Fords B spec springs are 450 lbs front and 500 lbs rear.
When i was tracking my ZX2SR I ran a heffty rear bar and the car had very litle lean. It already had the Eibach ProKit.
springs.and being 1.5" lower it made use of the bump stops.
I found offset bushings for the control arm that nearlly doubled the caster.
I just bought one ... 2012 base GX with 5spd
ArthurDent wrote:
I just bought one ... 2012 base GX with 5spd
Very cool. Nice color and a great picture.
We have sport and touring down here, what are the trim levels up in the great snowy north?
Starting to do some real work on the STF 2 now that One Lap is over for the year. Just added pics of the seat installs and dyno graphs of the K Sport dampers (temporary solution). AST is working on something more permanent including something clever for the rear....from a BMW.
Details here: Hollis Racing
mazdeuce wrote:
Very cool. Nice color and a great picture.
We have sport and touring down here, what are the trim levels up in the great snowy north?
We have GX and GS. The GX is pretty basic. Mine doesn't even have an arm rest for the front seats (as I understand it the US ones do). A/C and a block heater were the only options I got.
Right off Mazda.ca
GX
100 hp, 1.5L DOHC VVT 16-valve 4-cylinder engine
5-speed manual transmission
Fuel Economy city/highway (L/100km)†: 6.8/5.6
Brake Override system
ABS with EBFD
Front, side, & side curtain airbags
Engine immobilizer
Brake assist
DSC w/ TCS
Front disc brakes, rear drum brakes
15" steel wheels w/full wheel covers
185/55R15 tires
Spare tire
Body colored front and rear bumpers
Rear wiper and washer
Power door mirrors
Power door locks
Tilt steering
12-volt power outlet
Centre console with 2 cupholders and 1 rear cupholder
Front door storage pockets
Tachometer
Illuminated entry
Isofix child seat tether anchors
Dual front vanity mirrors
60/40 rear seat
AM/FM/CD with MP3 capability
Auxiliary input jack
2 speakers
GS
15" alloy wheels
SAP roof spoiler
SAP Side sill extensions
Chrome exhaust finisher
Fog Lamps
Rain-sensing wipers
Auto headlight control (dusk sensor)
Leather wrapped steering wheel
Silver finish on boots panel
6 speakers
Sounds like the same packages we get. No armrest here either. It's a fun car.
Andy Hollis wrote:
Starting to do some real work on the STF 2 now that One Lap is over for the year. Just added pics of the seat installs and dyno graphs of the K Sport dampers (temporary solution). AST is working on something more permanent including something clever for the rear....from a BMW.

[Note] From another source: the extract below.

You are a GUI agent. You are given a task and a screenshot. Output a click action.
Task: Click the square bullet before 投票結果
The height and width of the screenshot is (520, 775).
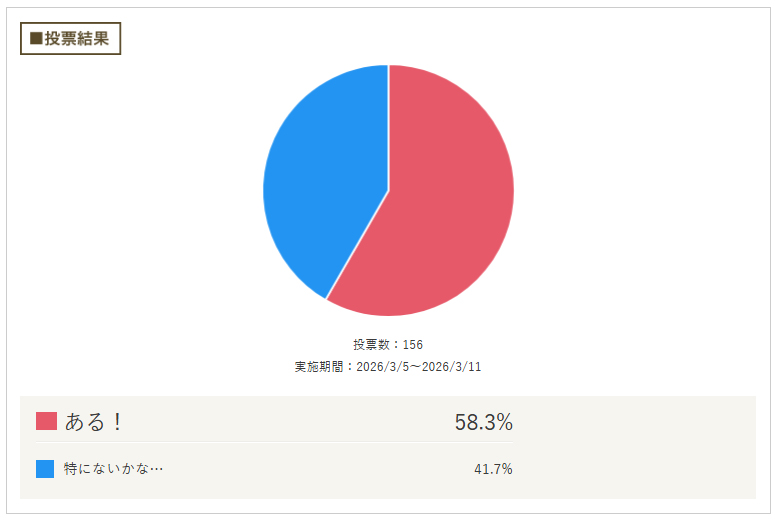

Details here: Hollis Racing
I'm glad you dropped by the thread. I was following you on One Lap, you did really well.
Did you every figure out the electrical stuff with the seat? If I remember, it has the seatbelt sensor, the weight sensor, and the seat track sensor. Seatbelt sensor is easy. The other two I'm not so sure about.
Also eagerly awaiting your AST solution. Once they build one set......
In reply to ArthurDent:
The armrest is something you have to buy separately. I have it in mine and it took about 30 minutes to put in, though. I assume you can probably get it there too.
You do have a few features that we don't, though, like the auto wipers and lights, which aren't available here at all, and the side sill extensions, which are an accessory you have to buy, paint, and install, just like the armrest.
So I got my wheels on. The +30 C1Ms might be just a tiny bit too low-offset up front, but it's not a deal breaker, and it doesn't rub or anything. They just stick out from the body the tiniest little bit. I'm probably the only one who will ever notice, though. I'll post pics tomorrow, it was already too late by the time I got home today.